Material supplied:

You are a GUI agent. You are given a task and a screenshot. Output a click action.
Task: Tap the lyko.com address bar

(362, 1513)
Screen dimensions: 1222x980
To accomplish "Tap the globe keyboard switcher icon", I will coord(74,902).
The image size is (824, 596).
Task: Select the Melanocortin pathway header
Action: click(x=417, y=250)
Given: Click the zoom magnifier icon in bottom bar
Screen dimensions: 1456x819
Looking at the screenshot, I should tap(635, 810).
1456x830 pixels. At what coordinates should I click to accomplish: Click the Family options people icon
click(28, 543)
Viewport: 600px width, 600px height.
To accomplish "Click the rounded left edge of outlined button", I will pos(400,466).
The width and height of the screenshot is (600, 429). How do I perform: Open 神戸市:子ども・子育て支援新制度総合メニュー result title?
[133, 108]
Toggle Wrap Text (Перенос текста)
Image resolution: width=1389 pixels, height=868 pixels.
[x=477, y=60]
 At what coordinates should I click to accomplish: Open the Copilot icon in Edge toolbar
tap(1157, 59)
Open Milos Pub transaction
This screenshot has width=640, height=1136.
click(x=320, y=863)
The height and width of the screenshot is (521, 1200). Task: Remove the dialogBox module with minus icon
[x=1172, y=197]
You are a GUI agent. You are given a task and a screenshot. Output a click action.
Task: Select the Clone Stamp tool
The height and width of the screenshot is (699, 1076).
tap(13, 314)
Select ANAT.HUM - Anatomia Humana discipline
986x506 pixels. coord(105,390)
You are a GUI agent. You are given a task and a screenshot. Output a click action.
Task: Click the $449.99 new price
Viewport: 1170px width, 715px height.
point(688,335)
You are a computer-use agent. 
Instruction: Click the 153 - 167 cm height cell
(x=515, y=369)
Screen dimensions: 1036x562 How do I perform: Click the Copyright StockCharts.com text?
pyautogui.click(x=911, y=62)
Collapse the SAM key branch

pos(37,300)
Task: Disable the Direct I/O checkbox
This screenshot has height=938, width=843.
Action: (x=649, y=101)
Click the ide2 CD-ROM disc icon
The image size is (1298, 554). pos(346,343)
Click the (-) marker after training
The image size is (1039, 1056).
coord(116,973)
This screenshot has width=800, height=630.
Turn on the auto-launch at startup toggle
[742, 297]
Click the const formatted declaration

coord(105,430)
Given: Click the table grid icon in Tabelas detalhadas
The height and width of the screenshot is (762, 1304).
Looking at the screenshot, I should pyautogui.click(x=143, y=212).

What you have to do:
Copy out every one of the records above line for line, changing nothing.

Exercise output:
You are a GUI agent. You are given a task and a screenshot. Output a click action.
Task: Tap the lyko.com address bar

(362, 1513)
Screen dimensions: 1222x980
To accomplish "Tap the globe keyboard switcher icon", I will coord(74,902).
The image size is (824, 596).
Task: Select the Melanocortin pathway header
Action: click(x=417, y=250)
Given: Click the zoom magnifier icon in bottom bar
Screen dimensions: 1456x819
Looking at the screenshot, I should tap(635, 810).
1456x830 pixels. At what coordinates should I click to accomplish: Click the Family options people icon
click(28, 543)
Viewport: 600px width, 600px height.
To accomplish "Click the rounded left edge of outlined button", I will pos(400,466).
The width and height of the screenshot is (600, 429). How do I perform: Open 神戸市:子ども・子育て支援新制度総合メニュー result title?
[133, 108]
Toggle Wrap Text (Перенос текста)
Image resolution: width=1389 pixels, height=868 pixels.
[x=477, y=60]
 At what coordinates should I click to accomplish: Open the Copilot icon in Edge toolbar
tap(1157, 59)
Open Milos Pub transaction
This screenshot has width=640, height=1136.
click(x=320, y=863)
The height and width of the screenshot is (521, 1200). Task: Remove the dialogBox module with minus icon
[x=1172, y=197]
You are a GUI agent. You are given a task and a screenshot. Output a click action.
Task: Select the Clone Stamp tool
The height and width of the screenshot is (699, 1076).
tap(13, 314)
Select ANAT.HUM - Anatomia Humana discipline
986x506 pixels. coord(105,390)
You are a GUI agent. You are given a task and a screenshot. Output a click action.
Task: Click the $449.99 new price
Viewport: 1170px width, 715px height.
point(688,335)
You are a computer-use agent. 
Instruction: Click the 153 - 167 cm height cell
(x=515, y=369)
Screen dimensions: 1036x562 How do I perform: Click the Copyright StockCharts.com text?
pyautogui.click(x=911, y=62)
Collapse the SAM key branch

pos(37,300)
Task: Disable the Direct I/O checkbox
This screenshot has height=938, width=843.
Action: (x=649, y=101)
Click the ide2 CD-ROM disc icon
The image size is (1298, 554). pos(346,343)
Click the (-) marker after training
The image size is (1039, 1056).
coord(116,973)
This screenshot has width=800, height=630.
Turn on the auto-launch at startup toggle
[742, 297]
Click the const formatted declaration

coord(105,430)
Given: Click the table grid icon in Tabelas detalhadas
The height and width of the screenshot is (762, 1304).
Looking at the screenshot, I should pyautogui.click(x=143, y=212).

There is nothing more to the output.